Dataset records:
>> BEGIN
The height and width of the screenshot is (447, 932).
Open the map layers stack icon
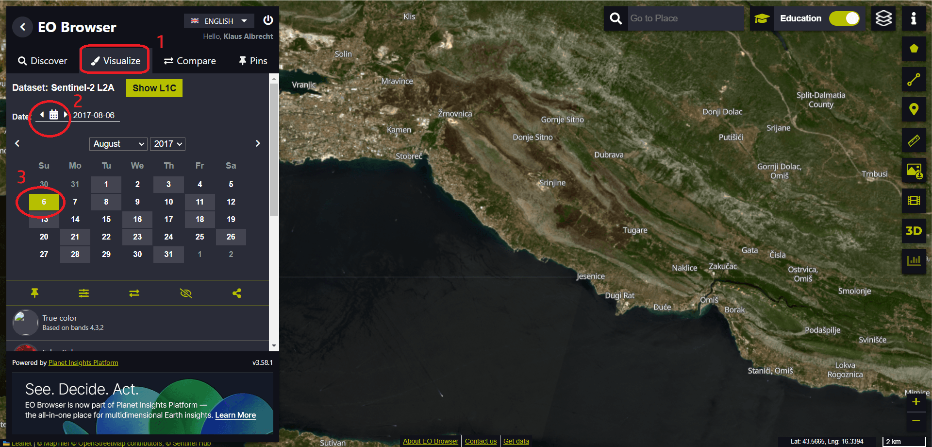point(883,19)
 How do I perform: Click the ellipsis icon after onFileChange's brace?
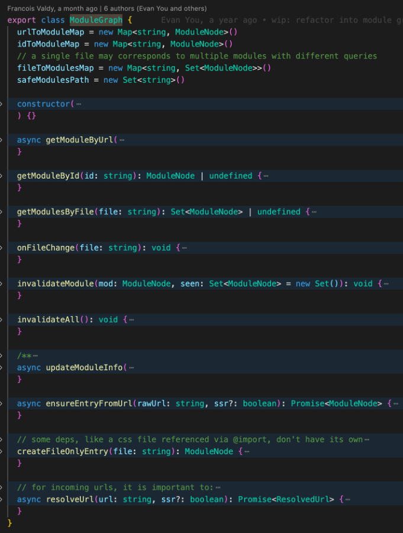[185, 248]
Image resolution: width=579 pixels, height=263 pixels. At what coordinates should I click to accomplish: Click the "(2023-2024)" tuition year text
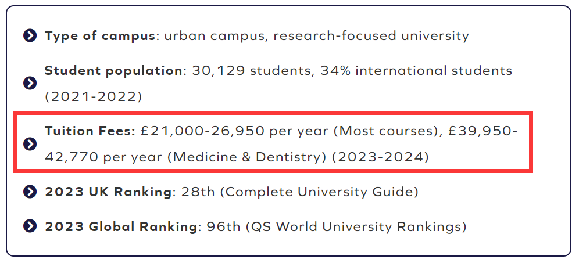(380, 157)
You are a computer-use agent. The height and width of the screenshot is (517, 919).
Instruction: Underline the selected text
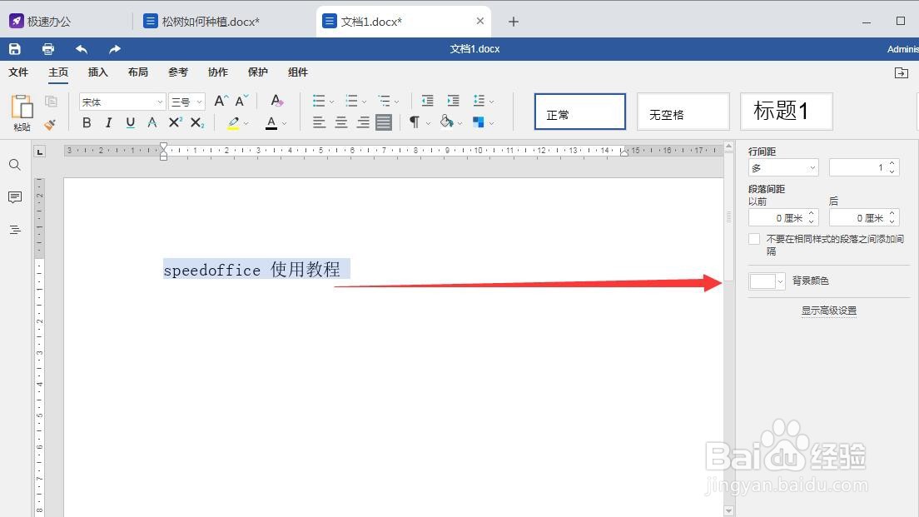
>> END
• **Task details**: Reproduce all of the records above in full, scaling only the coordinates in the answers by 1.65 and rounding each result to a whole number, with halves rounded up. Omit the pictures.

• **Solution to this task**:
The height and width of the screenshot is (447, 932).
Open the map layers stack icon
point(1457,31)
 How do I perform: Click the ellipsis icon after onFileChange's brace?
[305, 409]
Image resolution: width=579 pixels, height=263 pixels. At what coordinates should I click to accomplish: Click the "(2023-2024)" tuition year text
(627, 259)
You are a computer-use agent. The height and width of the screenshot is (517, 919).
Instruction: Underline the selected text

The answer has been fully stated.